─── RECORDS TO PROCESS ───

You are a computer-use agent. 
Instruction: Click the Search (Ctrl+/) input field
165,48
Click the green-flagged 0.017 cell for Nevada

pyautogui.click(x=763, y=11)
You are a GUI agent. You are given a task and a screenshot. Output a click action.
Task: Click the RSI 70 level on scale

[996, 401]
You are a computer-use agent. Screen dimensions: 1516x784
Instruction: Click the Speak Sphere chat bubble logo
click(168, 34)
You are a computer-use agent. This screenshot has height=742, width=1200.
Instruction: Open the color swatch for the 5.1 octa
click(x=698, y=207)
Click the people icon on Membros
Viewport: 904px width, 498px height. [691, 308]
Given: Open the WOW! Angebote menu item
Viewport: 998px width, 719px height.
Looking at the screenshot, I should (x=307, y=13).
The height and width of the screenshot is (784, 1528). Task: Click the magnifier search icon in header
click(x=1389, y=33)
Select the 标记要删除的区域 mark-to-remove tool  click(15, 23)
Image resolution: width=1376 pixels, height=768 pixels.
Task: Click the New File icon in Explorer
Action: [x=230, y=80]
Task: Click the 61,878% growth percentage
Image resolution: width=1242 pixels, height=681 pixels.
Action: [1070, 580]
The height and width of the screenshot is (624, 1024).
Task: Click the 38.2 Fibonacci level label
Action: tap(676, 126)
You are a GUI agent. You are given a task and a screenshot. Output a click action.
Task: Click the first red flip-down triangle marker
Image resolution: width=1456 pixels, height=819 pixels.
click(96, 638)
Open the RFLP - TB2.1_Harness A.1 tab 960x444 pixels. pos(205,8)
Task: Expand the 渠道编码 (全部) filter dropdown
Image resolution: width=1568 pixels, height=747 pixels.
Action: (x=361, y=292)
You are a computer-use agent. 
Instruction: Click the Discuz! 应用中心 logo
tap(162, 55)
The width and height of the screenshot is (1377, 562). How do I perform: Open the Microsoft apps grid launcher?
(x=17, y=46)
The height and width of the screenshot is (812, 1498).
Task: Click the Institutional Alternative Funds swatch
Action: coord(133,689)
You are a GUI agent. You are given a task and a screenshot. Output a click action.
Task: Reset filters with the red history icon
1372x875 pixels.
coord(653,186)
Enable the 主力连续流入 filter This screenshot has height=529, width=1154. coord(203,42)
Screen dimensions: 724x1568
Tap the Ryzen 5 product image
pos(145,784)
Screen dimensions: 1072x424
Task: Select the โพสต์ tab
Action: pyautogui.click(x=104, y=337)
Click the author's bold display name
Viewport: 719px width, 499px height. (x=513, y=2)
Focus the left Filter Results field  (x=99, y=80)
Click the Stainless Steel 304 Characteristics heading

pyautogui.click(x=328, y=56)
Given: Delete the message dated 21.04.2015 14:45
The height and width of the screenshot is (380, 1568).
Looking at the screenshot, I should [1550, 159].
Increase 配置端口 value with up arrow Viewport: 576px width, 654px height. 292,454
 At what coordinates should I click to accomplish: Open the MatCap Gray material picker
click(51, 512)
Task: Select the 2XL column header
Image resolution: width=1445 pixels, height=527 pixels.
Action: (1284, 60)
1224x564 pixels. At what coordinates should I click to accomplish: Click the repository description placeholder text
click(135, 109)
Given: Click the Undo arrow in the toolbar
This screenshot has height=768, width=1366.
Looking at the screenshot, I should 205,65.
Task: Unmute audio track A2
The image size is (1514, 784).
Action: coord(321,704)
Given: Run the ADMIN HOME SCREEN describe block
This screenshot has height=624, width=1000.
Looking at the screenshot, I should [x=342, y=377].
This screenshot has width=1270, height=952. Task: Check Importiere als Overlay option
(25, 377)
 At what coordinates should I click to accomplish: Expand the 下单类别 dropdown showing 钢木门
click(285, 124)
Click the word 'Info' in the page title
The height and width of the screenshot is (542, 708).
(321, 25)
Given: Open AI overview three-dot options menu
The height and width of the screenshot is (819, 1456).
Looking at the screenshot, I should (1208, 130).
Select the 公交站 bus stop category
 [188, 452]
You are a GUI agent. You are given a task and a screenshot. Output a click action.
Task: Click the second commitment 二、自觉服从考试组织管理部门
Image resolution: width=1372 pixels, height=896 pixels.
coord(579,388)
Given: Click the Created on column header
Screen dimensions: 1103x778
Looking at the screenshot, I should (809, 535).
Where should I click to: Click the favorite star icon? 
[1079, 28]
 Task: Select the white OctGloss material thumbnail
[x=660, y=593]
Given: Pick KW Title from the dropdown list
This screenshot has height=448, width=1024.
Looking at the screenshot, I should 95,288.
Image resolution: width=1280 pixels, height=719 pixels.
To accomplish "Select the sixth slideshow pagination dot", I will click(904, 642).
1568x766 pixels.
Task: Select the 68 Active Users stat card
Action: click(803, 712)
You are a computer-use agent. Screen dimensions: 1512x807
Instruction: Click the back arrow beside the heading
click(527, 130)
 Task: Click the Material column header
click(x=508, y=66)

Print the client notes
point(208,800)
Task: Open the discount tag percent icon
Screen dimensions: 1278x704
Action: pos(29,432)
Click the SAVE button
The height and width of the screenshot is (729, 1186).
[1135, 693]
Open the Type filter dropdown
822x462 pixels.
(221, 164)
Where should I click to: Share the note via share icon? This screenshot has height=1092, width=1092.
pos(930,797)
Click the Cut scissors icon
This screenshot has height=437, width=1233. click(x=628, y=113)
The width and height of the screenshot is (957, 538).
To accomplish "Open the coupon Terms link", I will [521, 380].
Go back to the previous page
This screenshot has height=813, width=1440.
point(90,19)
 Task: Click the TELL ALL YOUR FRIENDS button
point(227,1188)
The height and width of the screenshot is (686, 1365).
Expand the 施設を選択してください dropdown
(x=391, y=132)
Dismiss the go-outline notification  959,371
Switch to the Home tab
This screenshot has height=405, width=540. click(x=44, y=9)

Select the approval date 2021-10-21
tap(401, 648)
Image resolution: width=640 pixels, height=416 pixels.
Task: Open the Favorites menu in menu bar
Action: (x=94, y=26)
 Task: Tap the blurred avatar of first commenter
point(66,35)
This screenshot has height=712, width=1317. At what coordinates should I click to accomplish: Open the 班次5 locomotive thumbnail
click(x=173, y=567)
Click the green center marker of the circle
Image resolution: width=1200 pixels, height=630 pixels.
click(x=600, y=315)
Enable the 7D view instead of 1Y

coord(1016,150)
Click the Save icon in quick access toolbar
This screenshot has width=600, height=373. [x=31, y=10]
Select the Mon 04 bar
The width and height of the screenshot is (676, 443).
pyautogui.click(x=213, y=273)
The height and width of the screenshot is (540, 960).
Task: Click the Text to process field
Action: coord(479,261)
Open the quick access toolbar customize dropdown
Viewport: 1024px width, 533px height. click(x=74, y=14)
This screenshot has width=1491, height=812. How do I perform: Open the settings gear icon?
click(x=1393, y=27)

───

Copy every one of the entries above word for word, without changing anything.

▶ TASK RESULT
You are a computer-use agent. 
Instruction: Click the Search (Ctrl+/) input field
165,48
Click the green-flagged 0.017 cell for Nevada

pyautogui.click(x=763, y=11)
You are a GUI agent. You are given a task and a screenshot. Output a click action.
Task: Click the RSI 70 level on scale

[996, 401]
You are a computer-use agent. Screen dimensions: 1516x784
Instruction: Click the Speak Sphere chat bubble logo
click(168, 34)
You are a computer-use agent. This screenshot has height=742, width=1200.
Instruction: Open the color swatch for the 5.1 octa
click(x=698, y=207)
Click the people icon on Membros
Viewport: 904px width, 498px height. [691, 308]
Given: Open the WOW! Angebote menu item
Viewport: 998px width, 719px height.
Looking at the screenshot, I should (x=307, y=13).
The height and width of the screenshot is (784, 1528). Task: Click the magnifier search icon in header
click(x=1389, y=33)
Select the 标记要删除的区域 mark-to-remove tool  click(15, 23)
Image resolution: width=1376 pixels, height=768 pixels.
Task: Click the New File icon in Explorer
Action: [x=230, y=80]
Task: Click the 61,878% growth percentage
Image resolution: width=1242 pixels, height=681 pixels.
Action: [1070, 580]
The height and width of the screenshot is (624, 1024).
Task: Click the 38.2 Fibonacci level label
Action: tap(676, 126)
You are a GUI agent. You are given a task and a screenshot. Output a click action.
Task: Click the first red flip-down triangle marker
Image resolution: width=1456 pixels, height=819 pixels.
click(96, 638)
Open the RFLP - TB2.1_Harness A.1 tab 960x444 pixels. pos(205,8)
Task: Expand the 渠道编码 (全部) filter dropdown
Image resolution: width=1568 pixels, height=747 pixels.
Action: (x=361, y=292)
You are a computer-use agent. 
Instruction: Click the Discuz! 应用中心 logo
tap(162, 55)
The width and height of the screenshot is (1377, 562). How do I perform: Open the Microsoft apps grid launcher?
(x=17, y=46)
The height and width of the screenshot is (812, 1498).
Task: Click the Institutional Alternative Funds swatch
Action: coord(133,689)
You are a GUI agent. You are given a task and a screenshot. Output a click action.
Task: Reset filters with the red history icon
1372x875 pixels.
coord(653,186)
Enable the 主力连续流入 filter This screenshot has height=529, width=1154. coord(203,42)
Screen dimensions: 724x1568
Tap the Ryzen 5 product image
pos(145,784)
Screen dimensions: 1072x424
Task: Select the โพสต์ tab
Action: pyautogui.click(x=104, y=337)
Click the author's bold display name
Viewport: 719px width, 499px height. (x=513, y=2)
Focus the left Filter Results field  (x=99, y=80)
Click the Stainless Steel 304 Characteristics heading

pyautogui.click(x=328, y=56)
Given: Delete the message dated 21.04.2015 14:45
The height and width of the screenshot is (380, 1568).
Looking at the screenshot, I should [1550, 159].
Increase 配置端口 value with up arrow Viewport: 576px width, 654px height. 292,454
 At what coordinates should I click to accomplish: Open the MatCap Gray material picker
click(51, 512)
Task: Select the 2XL column header
Image resolution: width=1445 pixels, height=527 pixels.
Action: (1284, 60)
1224x564 pixels. At what coordinates should I click to accomplish: Click the repository description placeholder text
click(135, 109)
Given: Click the Undo arrow in the toolbar
This screenshot has height=768, width=1366.
Looking at the screenshot, I should 205,65.
Task: Unmute audio track A2
The image size is (1514, 784).
Action: coord(321,704)
Given: Run the ADMIN HOME SCREEN describe block
This screenshot has height=624, width=1000.
Looking at the screenshot, I should [x=342, y=377].
This screenshot has width=1270, height=952. Task: Check Importiere als Overlay option
(25, 377)
 At what coordinates should I click to accomplish: Expand the 下单类别 dropdown showing 钢木门
click(285, 124)
Click the word 'Info' in the page title
The height and width of the screenshot is (542, 708).
(321, 25)
Given: Open AI overview three-dot options menu
The height and width of the screenshot is (819, 1456).
Looking at the screenshot, I should (1208, 130).
Select the 公交站 bus stop category
 [188, 452]
You are a GUI agent. You are given a task and a screenshot. Output a click action.
Task: Click the second commitment 二、自觉服从考试组织管理部门
Image resolution: width=1372 pixels, height=896 pixels.
coord(579,388)
Given: Click the Created on column header
Screen dimensions: 1103x778
Looking at the screenshot, I should (809, 535).
Where should I click to: Click the favorite star icon? 
[1079, 28]
 Task: Select the white OctGloss material thumbnail
[x=660, y=593]
Given: Pick KW Title from the dropdown list
This screenshot has height=448, width=1024.
Looking at the screenshot, I should 95,288.
Image resolution: width=1280 pixels, height=719 pixels.
To accomplish "Select the sixth slideshow pagination dot", I will click(904, 642).
1568x766 pixels.
Task: Select the 68 Active Users stat card
Action: click(803, 712)
You are a computer-use agent. Screen dimensions: 1512x807
Instruction: Click the back arrow beside the heading
click(527, 130)
 Task: Click the Material column header
click(x=508, y=66)

Print the client notes
point(208,800)
Task: Open the discount tag percent icon
Screen dimensions: 1278x704
Action: pos(29,432)
Click the SAVE button
The height and width of the screenshot is (729, 1186).
[1135, 693]
Open the Type filter dropdown
822x462 pixels.
(221, 164)
Where should I click to: Share the note via share icon? This screenshot has height=1092, width=1092.
pos(930,797)
Click the Cut scissors icon
This screenshot has height=437, width=1233. click(x=628, y=113)
The width and height of the screenshot is (957, 538).
To accomplish "Open the coupon Terms link", I will [521, 380].
Go back to the previous page
This screenshot has height=813, width=1440.
point(90,19)
 Task: Click the TELL ALL YOUR FRIENDS button
point(227,1188)
The height and width of the screenshot is (686, 1365).
Expand the 施設を選択してください dropdown
(x=391, y=132)
Dismiss the go-outline notification  959,371
Switch to the Home tab
This screenshot has height=405, width=540. click(x=44, y=9)

Select the approval date 2021-10-21
tap(401, 648)
Image resolution: width=640 pixels, height=416 pixels.
Task: Open the Favorites menu in menu bar
Action: (x=94, y=26)
 Task: Tap the blurred avatar of first commenter
point(66,35)
This screenshot has height=712, width=1317. At what coordinates should I click to accomplish: Open the 班次5 locomotive thumbnail
click(x=173, y=567)
Click the green center marker of the circle
Image resolution: width=1200 pixels, height=630 pixels.
click(x=600, y=315)
Enable the 7D view instead of 1Y

coord(1016,150)
Click the Save icon in quick access toolbar
This screenshot has width=600, height=373. [x=31, y=10]
Select the Mon 04 bar
The width and height of the screenshot is (676, 443).
pyautogui.click(x=213, y=273)
The height and width of the screenshot is (540, 960).
Task: Click the Text to process field
Action: coord(479,261)
Open the quick access toolbar customize dropdown
Viewport: 1024px width, 533px height. click(x=74, y=14)
This screenshot has width=1491, height=812. How do I perform: Open the settings gear icon?
click(x=1393, y=27)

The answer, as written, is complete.